The five parts to an accountable care organization

A key part of the recently passed Patient Protection and Affordable Care Act (PPACA) is Section 3022 which, effective January 2012, creates the Medicare Shared Savings program. The program’s purpose is to promote “accountability” for a patient population through the creation of accountable care organizations (ACOs) that will lead to higher quality of care at a lower cost by redesigning how care is designed and provided to patients.

Last week, the federal government released the proposed rules for ACOs just nine months before this part of the PPACA is scheduled to go into effect. These rules will enable physicians, physician practices, hospitals, and other healthcare organizations to decide whether they wish to create an ACO with a minimum three-year commitment.

The requirements for an ACO are the following:

An ACO must be a distinct legal entity with a governing board

An ACO can be made up of physicians, dentists, nurse practitioners, physician assistants, and other healthcare practitioners in affiliation with healthcare organizations through existing or newly created individual practices, partnerships, joint ventures, hospital group practices, and partnerships. The ACO must either organize as or already be a legal entity authorized to conduct business with a tax identification number, and each ACO participant must be enrolled in the Medicare program. The ACO must be overseen by a governing body made up of at least 75% ACO practitioners; an executive manager is accountable to the board. A physician-directed quality assurance process must implement and oversee a quality improvement program that not only focuses on defined quality metrics, but on the cost and effectiveness of care. The legal entity must be able to receive and distribute shared savings, repay shared losses, and accurately report all required quality and cost metrics to the Centers for Medicare & Medicaid Services (CMS).

An ACO must include the infrastructure necessary to provide comprehensive care for at least 5,000 Medicare beneficiaries

Medicare fee-for-service beneficiaries are assigned to an ACO if they receive at least 50% of their primary care services from an ACO provider. That percentage is determined by evaluating the total allowed charges data for the previous year. However, assignment to an ACO does not preclude beneficiaries from seeking care from other practitioners who do not participate in the ACO. 
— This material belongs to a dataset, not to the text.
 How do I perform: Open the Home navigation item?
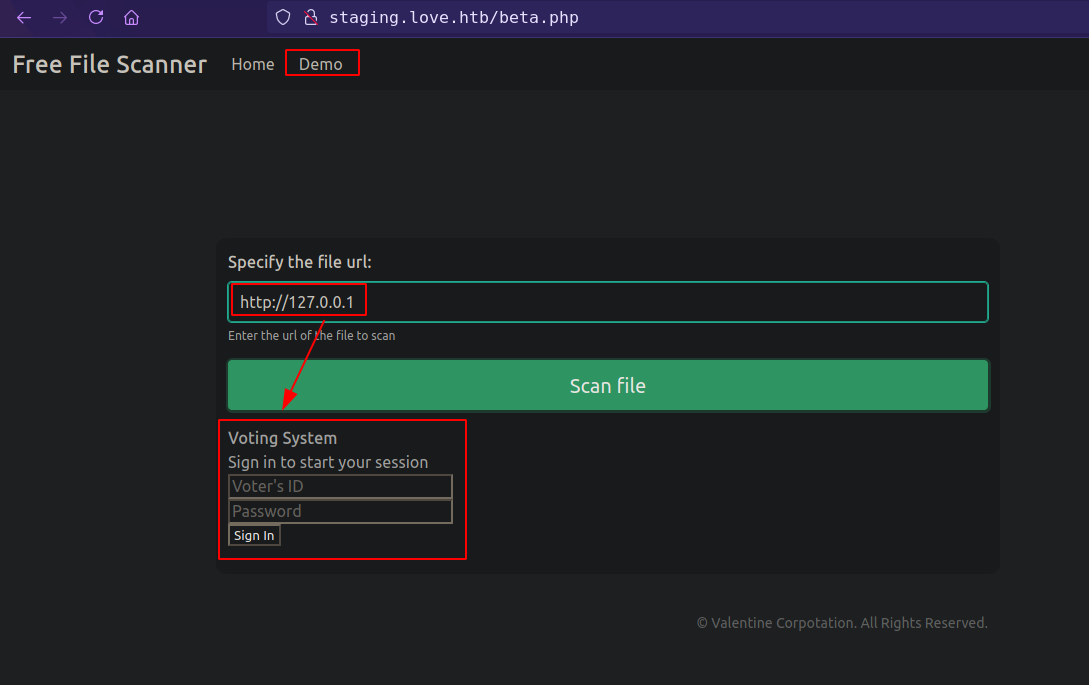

An ACO will be accountable for both the quality and cost of care

An ACO will be required to enter into a three-year commitment with CMS to be accountable for both the quality and cost of care to Medicare beneficiaries enrolled in the ACO. The proposed federal rules includes 65 quality measures divided into five domains including the following: patient/caregiver experience (seven measures), care coordination (16 measures), patient safety (two measures), preventative health (nine measures), and at-risk frail/elderly health (31 measures relating to diabetes, heart failure, coronary artery disease, hypertension, chronic obstructive pulmonary disorder, and frail elderly). An ACO will be accountable to measure, report, track, and meet performance expectations within all of the domains or it will be disqualified from further participation.

There will be two options for participating in the Medicare Shared Savings program

An organization may participate in the Medicare Shared Savings program through one of two tracks. The first track (one-sided model) is for organizations that have less experience in “at-risk” payment models and would like a more conservative approach initially. This enables them to participate without being responsible for losses beyond the defined expenditure targets but would limit the potential reimbursement they would receive if they the expenditure targets and generate cost savings. An organization would be permitted to participate in the one-sided model for two years and then would transition automatically into the two-sided model after that.

The two-sided model enables an organization with more “at-risk” experience to reap a greater reimbursement if cost savings are achieved (60% of shared savings) but will also put that organization at risk for reimbursing Medicare if the cost of care exceeds the defined expenditure targets.

An ACO must meet certain legal and regulatory requirements

The ACO must have a corporate compliance plan overseen by a compliance officer who may not be the in-house general counsel and who ensures that the ACO is in compliance with all federal regulations.

In order to be immune from federal anti-trust violations and to be in a proposed anti-trust “safety zone,” ACO practitioners who practice in the same clinical specialty (rural areas exempted) may not make up more than 30% of the market share of an organization’s primary service area (PSA). A PSA is defined as the “lowest number of contiguous ZIP codes from which the ACO practitioners draws at least 75% of their patients for that service.” Furthermore, the relationship between the ACO and hospital or surgi-centers must be nonexclusive so that these organizations may have the option to collaborate with other ACOs and third-party payers.

Jonathan H. Burroughs, MD, MBA, FACPE, CMSL, is a senior consultant at The Greeley Company, a division of HCPro, Inc., in Danvers, MA.